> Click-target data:
^^^^^^^^

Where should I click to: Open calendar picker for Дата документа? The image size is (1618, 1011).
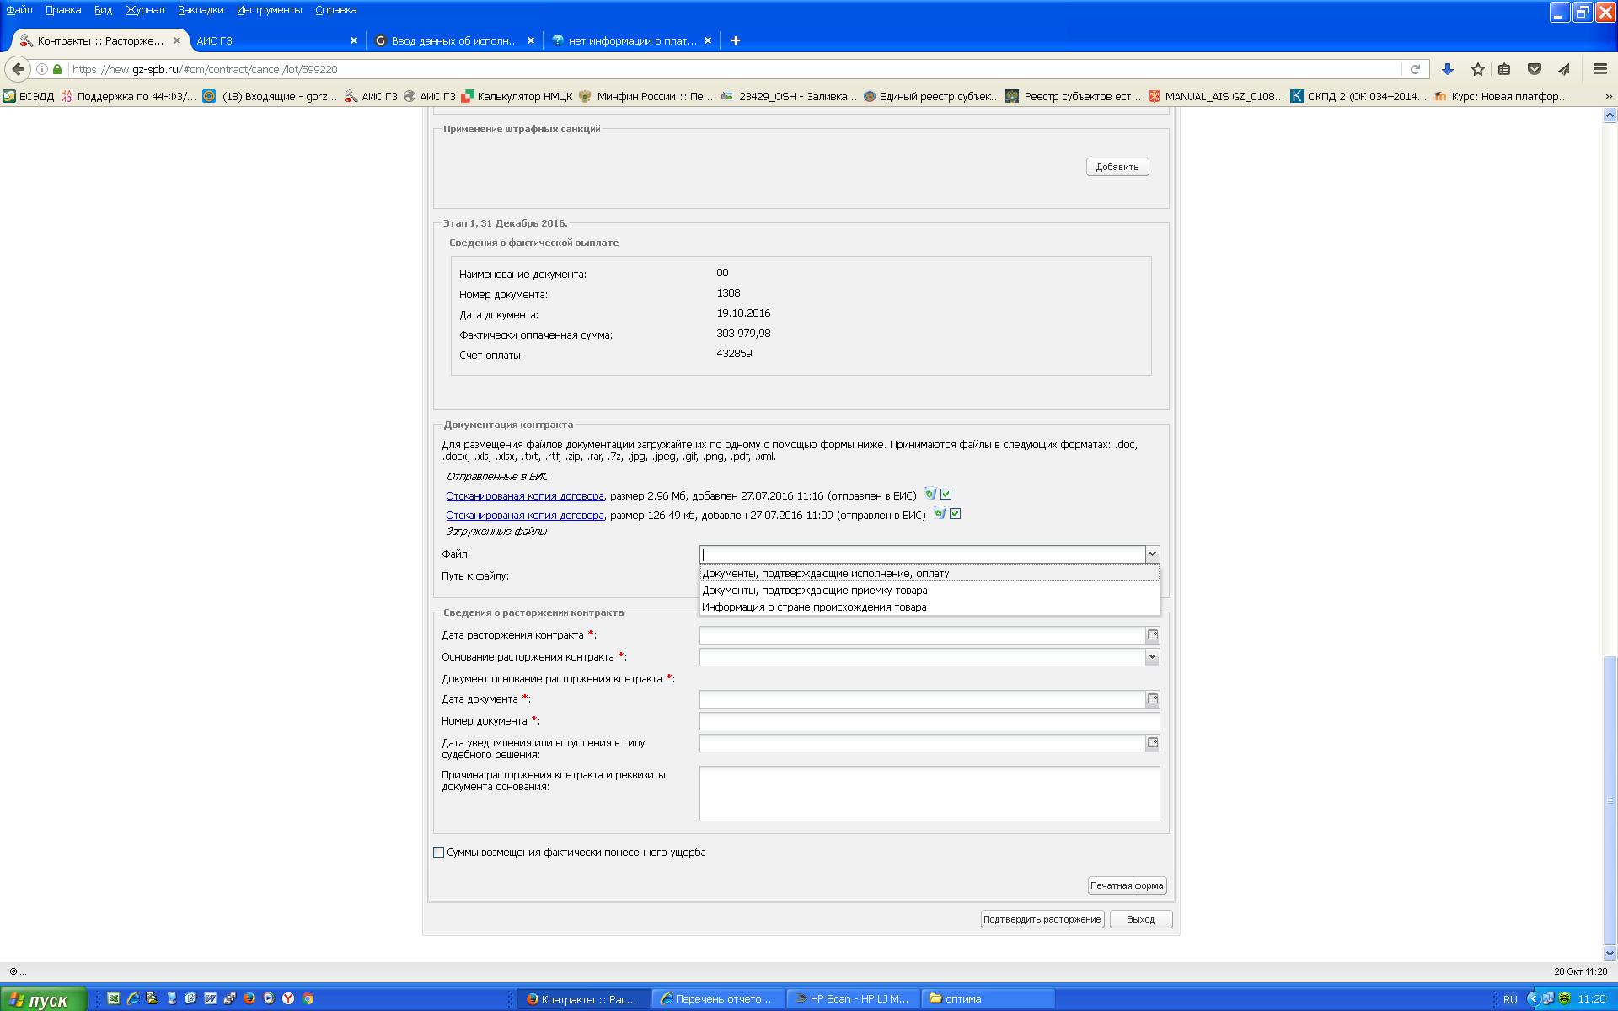(x=1152, y=699)
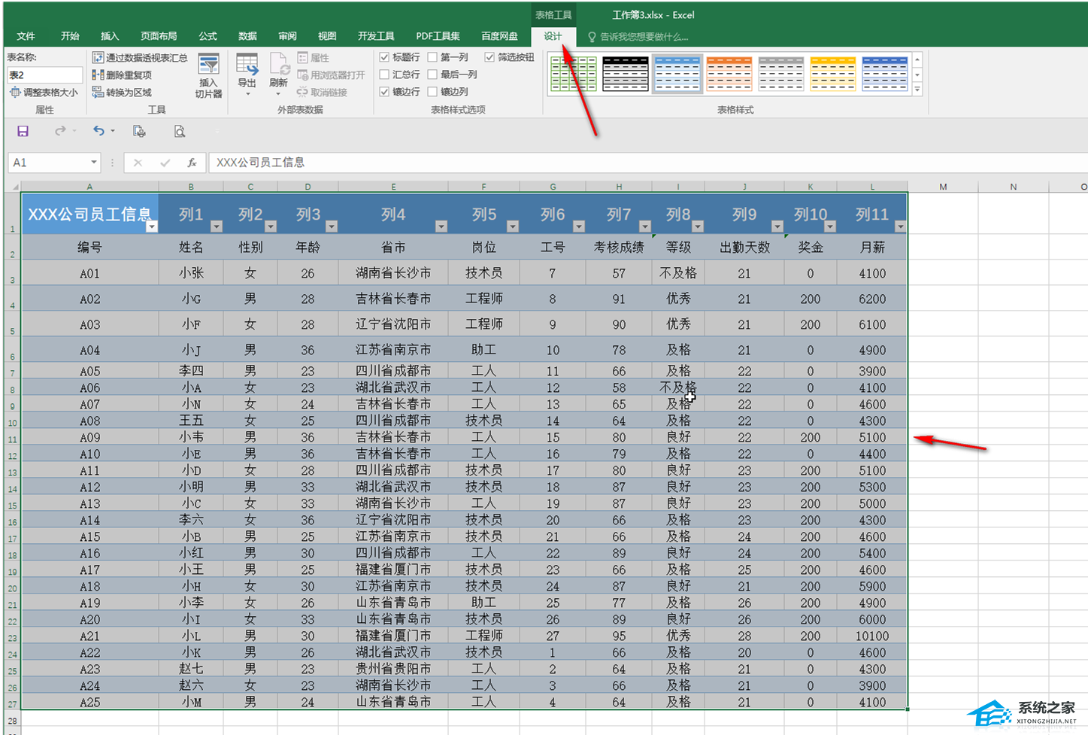The height and width of the screenshot is (735, 1088).
Task: Click the table name field containing 表2
Action: click(44, 75)
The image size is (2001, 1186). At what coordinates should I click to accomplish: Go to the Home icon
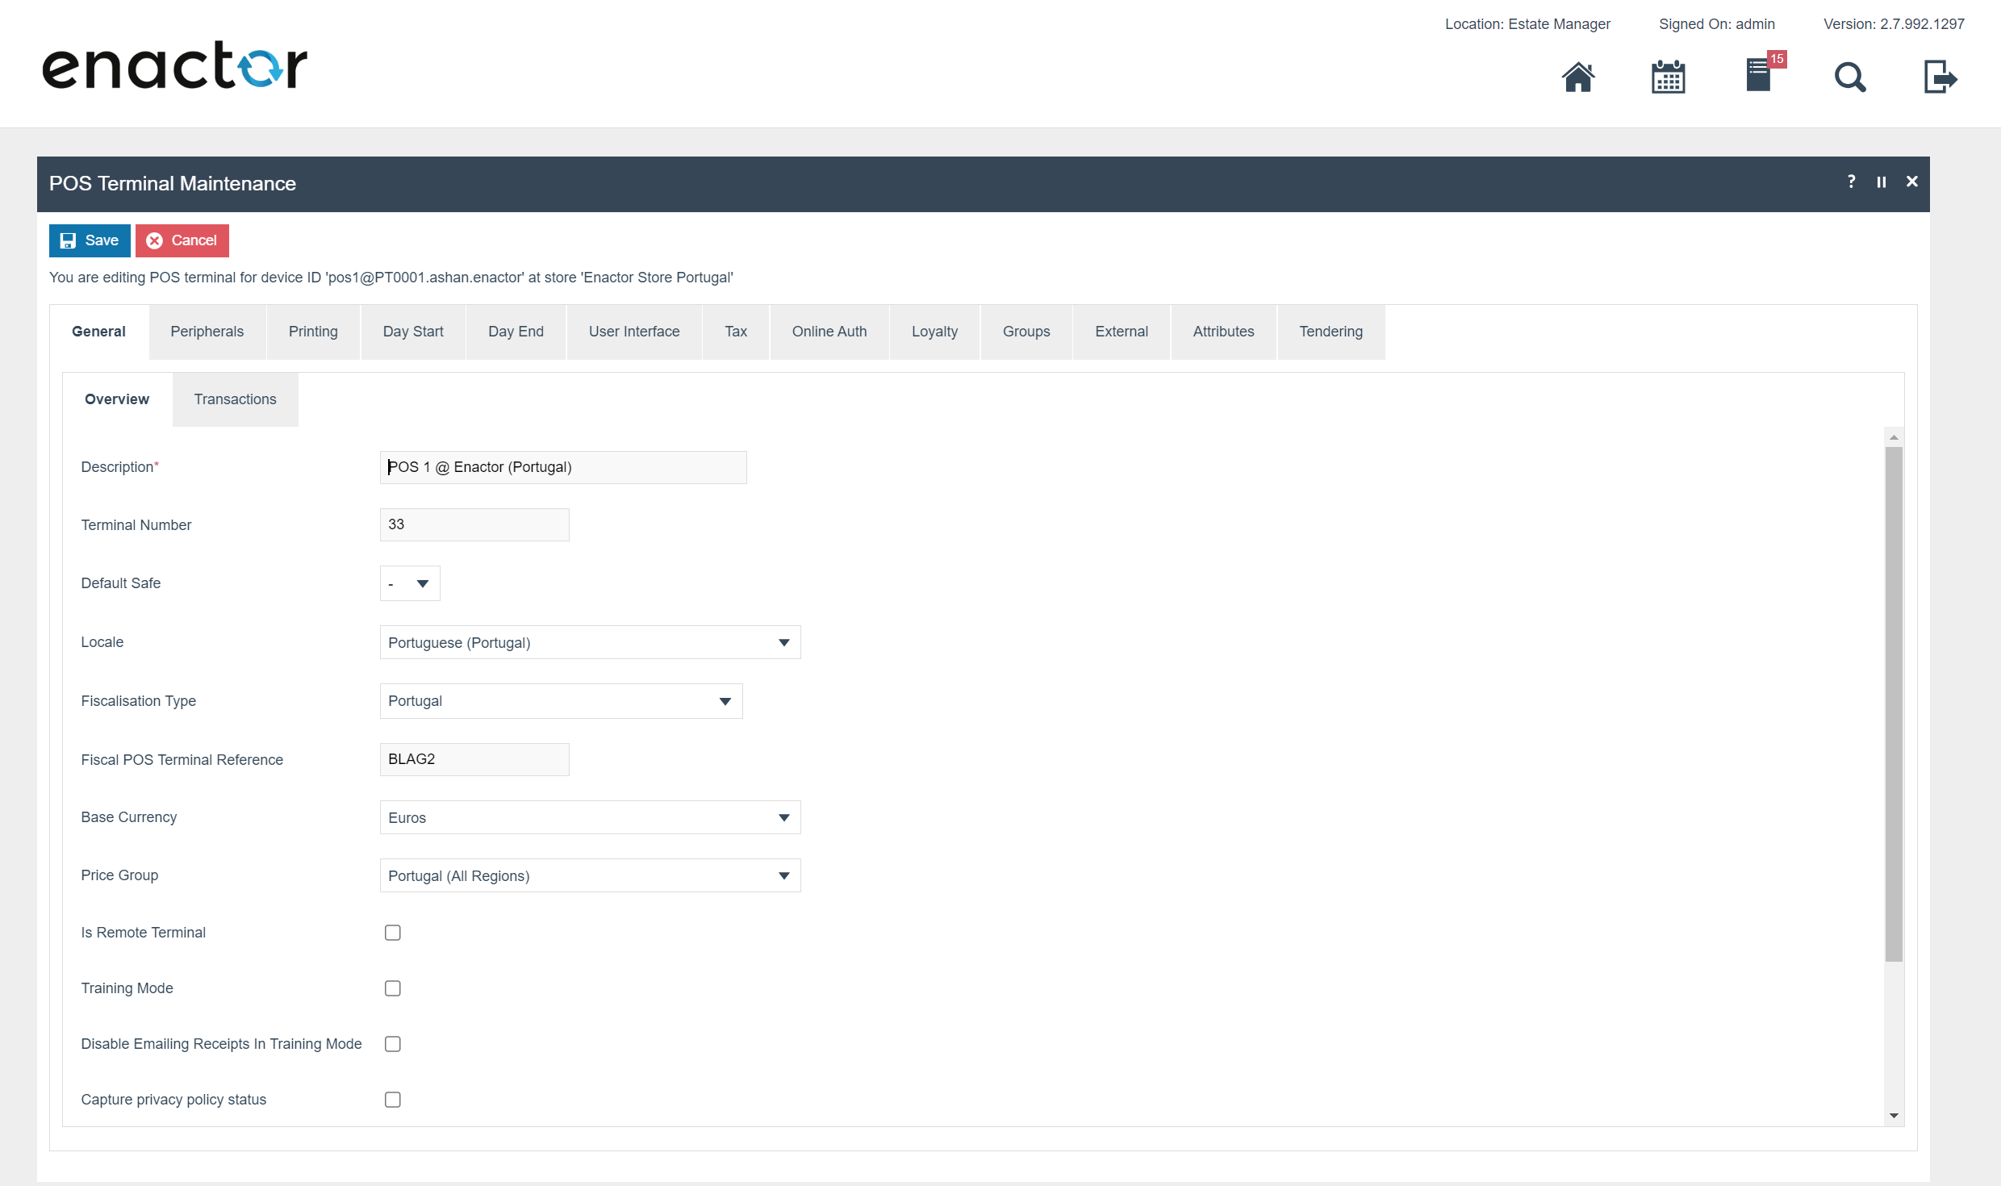click(x=1577, y=77)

^^^^^^^^

> Set problem: Quote every one of the lines above word for word, leaving out the pictures.

> Task output:
Where should I click to: Open calendar picker for Дата документа? The image size is (1618, 1011).
(x=1152, y=699)
The height and width of the screenshot is (735, 1088).
Task: Click the table name field containing 表2
Action: click(44, 75)
The image size is (2001, 1186). At what coordinates should I click to accomplish: Go to the Home icon
click(x=1577, y=77)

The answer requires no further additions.